Job: In the story below about the morning a father leaves for war, which specific garments or footwear are named?

Excerpt provided:
◆ ◆ ◆ ◆ ◆

Copyright 2010 by Joanne Wilson
This story is my favorite and my least favorite. It’s a very difficult memory for me to think back on, but it’s powerful in a sense that it’s about how strong a family can be in times of great despair. For me, this story is a constant reminder that we can all get through anything as long as we have something strong to fall back on.
The alarm buzzed at 5:30 am, but I was already awake. My gaze had been fixed on the numbers since 4:30am, slowly counting down the minutes, unable to believe this day was actually here. I could feel my eyes immediately well up with tears as I slipped out of bed. I applied no makeup to my face that morning, knowing that in a few short hours it would have been washed away. I threw my hair back in a pony tail, not caring about the many lumps that could have easily been smoothed down with some spray. A large sweater and jeans that had already been worn the day before completed my outfit. I opened my bedroom door and stepped out into the dimly lit hallway of our cozy little house in North Carolina. That’s when I saw him. He was almost finished putting on his gear, all that was left were the desert colored combat boots. I stood in the doorway as he laced them up, unable to say a word. That’s when it finally hit me. My father was leaving for war today.

◆ ◆ ◆ ◆ ◆

Collected material:
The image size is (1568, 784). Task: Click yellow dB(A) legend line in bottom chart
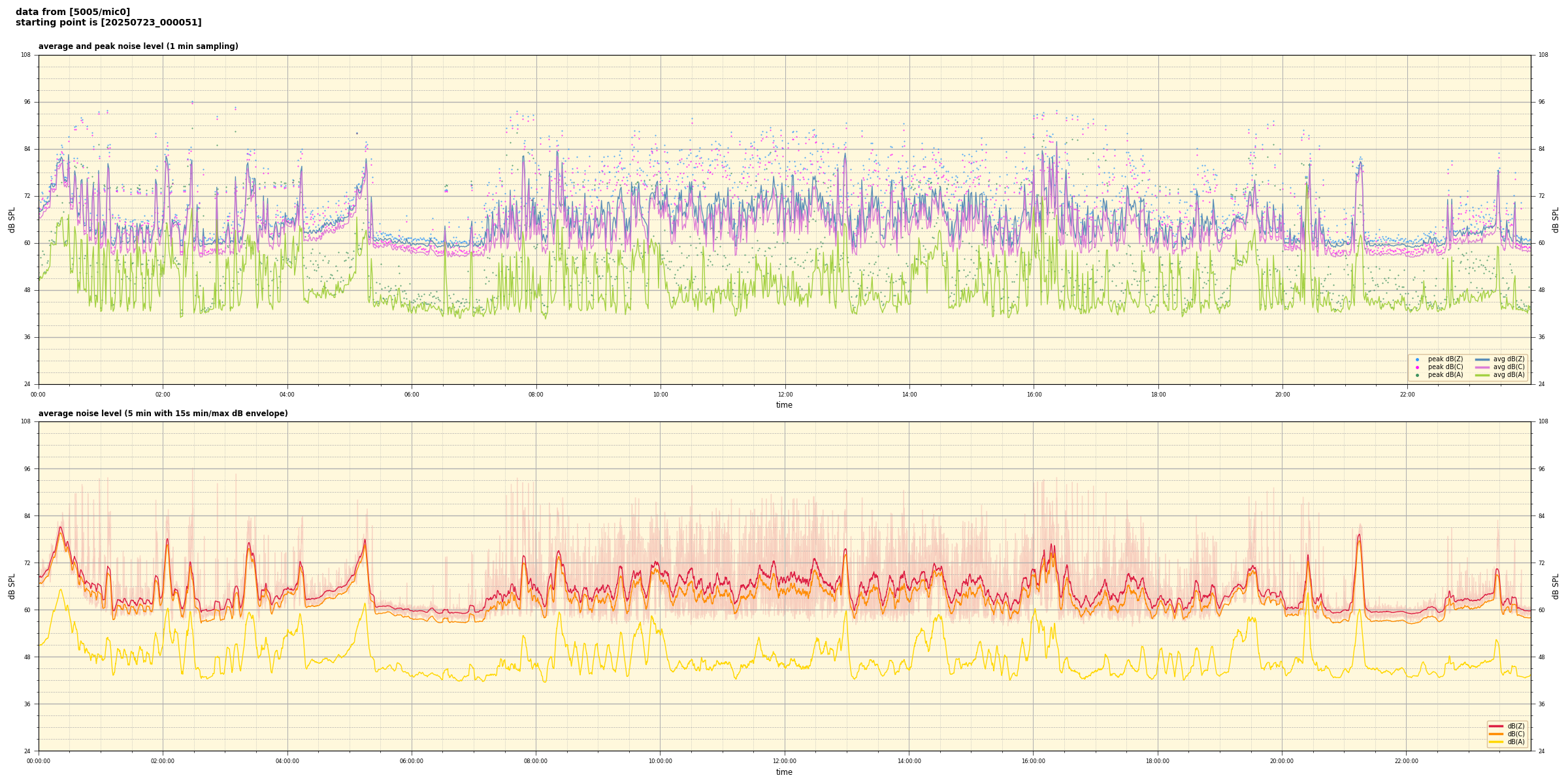click(1496, 742)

◆ ◆ ◆ ◆ ◆

Written response:
- A large sweater
- Jeans
- Desert colored combat boots